I/O interface(s) 614 allow for input and output of data and/or information with other entities that may be connected to computing device 600. For example, I/O interface(s) 614 may provide a connection to external devices such as a keyboard, keypad, a touch screen, and/or any other suitable input and/or output device now known or hereafter developed. In some instances, external devices can also include portable computer readable (non-transitory) storage media such as database systems, thumb drives, portable optical or magnetic disks, and memory cards. In still some instances, external devices can be a mechanism to display data to a user, such as, for example, a computer monitor, a display screen, or the like.
In various embodiments, control logic 620 can include instructions that, when executed, cause processor(s) 602 to perform operations, which can include, but not be limited to, providing overall control operations of computing device; interacting with other entities, systems, etc. described herein; maintaining and/or interacting with stored data, information, parameters, etc. (e.g., memory element(s), storage, data structures, databases, tables, etc.); combinations thereof; and/or the like to facilitate various operations for embodiments described herein.
The programs described herein (e.g., control logic 620) may be identified based upon application(s) for which they are implemented in a specific embodiment. However, it should be appreciated that any particular program nomenclature herein is used merely for convenience; thus, embodiments herein should not be limited to use(s) solely described in any specific application(s) identified and/or implied by such nomenclature.
In various embodiments, entities as described herein may store data/information in any suitable volatile and/or non-volatile memory item (e.g., magnetic hard disk drive, solid state hard drive, semiconductor storage device, random access memory (RAM), read only memory (ROM), erasable programmable read only memory (EPROM), application specific integrated circuit (ASIC), etc.), software, logic (fixed logic, hardware logic, programmable logic, analog logic, digital logic), hardware, and/or in any other suitable component, device, element, and/or object as may be appropriate. Any of the memory items discussed herein should be construed as being encompassed within the broad term ‘memory element’. Data/information being tracked and/or sent to one or more entities as discussed herein could be provided in any database, table, register, list, cache, storage, and/or storage structure: all of which can be referenced at any suitable timeframe. Any such storage options may also be included within the broad term ‘memory element’ as used herein.
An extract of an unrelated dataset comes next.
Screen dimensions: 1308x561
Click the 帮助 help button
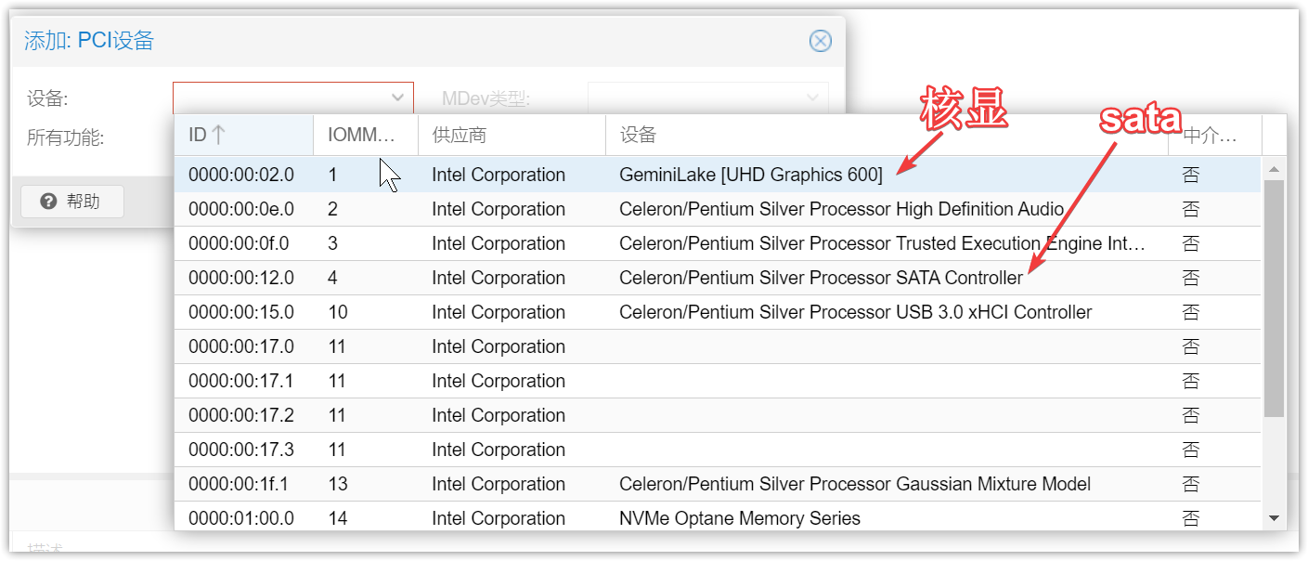pos(72,202)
Note that in certain example implementations, operations as set forth herein may be implemented by logic encoded in one or more tangible media that is capable of storing instructions and/or digital information and may be inclusive of non-transitory tangible media and/or non-transitory computer readable storage media (e.g., embedded logic provided in: an ASIC, digital signal processing (DSP) instructions, software [potentially inclusive of object code and source code], etc.) for execution by one or more processor(s), and/or other similar machine, etc. Generally, memory element(s) 604 and/or storage 606 can store data, software, code, instructions (e.g., processor instructions), logic, parameters, combinations thereof, and/or the like used for operations described herein. This includes memory element(s) 604 and/or storage 606 being able to store data, software, code, instructions (e.g., processor instructions), logic, parameters, combinations thereof, or the like that are executed to carry out operations in accordance with teachings of the present disclosure.
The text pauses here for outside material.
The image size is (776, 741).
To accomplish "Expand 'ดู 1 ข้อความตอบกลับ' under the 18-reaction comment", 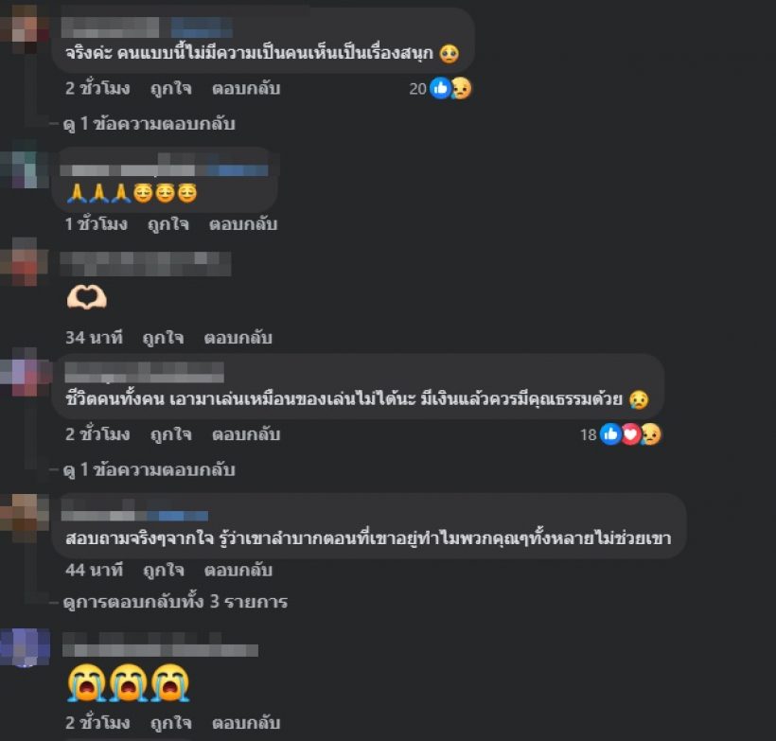I will click(x=149, y=469).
In some instances, software of the present embodiments may be available via a non-transitory computer useable medium (e.g., magnetic or optical mediums, magneto-optic mediums, CD-ROM, DVD, memory devices, etc.) of a stationary or portable program product apparatus, downloadable file(s), file wrapper(s), object(s), package(s), container(s), and/or the like. In some instances, non-transitory computer readable storage media may also be removable. For example, a removable hard drive may be used for memory/storage in some implementations. Other examples may include optical and magnetic disks, thumb drives, and smart cards that can be inserted and/or otherwise connected to a computing device for transfer onto another computer readable storage medium.
In one form a computer-implemented method is provided including: obtaining audio that includes words spoken by a user; generating a modulation graph representative of the audio; obtaining text of the words spoken by the user from the audio; displaying the text of the words within the modulation graph of the audio so the words are displayed at a location within the modulation graph that corresponds to the audio of the words being spoken; receiving an input from the user to perform one or more actions with respect to the modulation graph; and performing the one or more actions based on the input.
In one example, a height or width of letters of the text of the words displayed within the modulation graph indicates a stress or pitch with which the words or syllables within the words are spoken. In another example, displaying includes displaying the text of the words within the modulation graph on a user interface that includes options for selecting the one or more actions to perform. In another example, the one or more actions include marking noise in the audio, editing the audio, and deleting a portion of the audio.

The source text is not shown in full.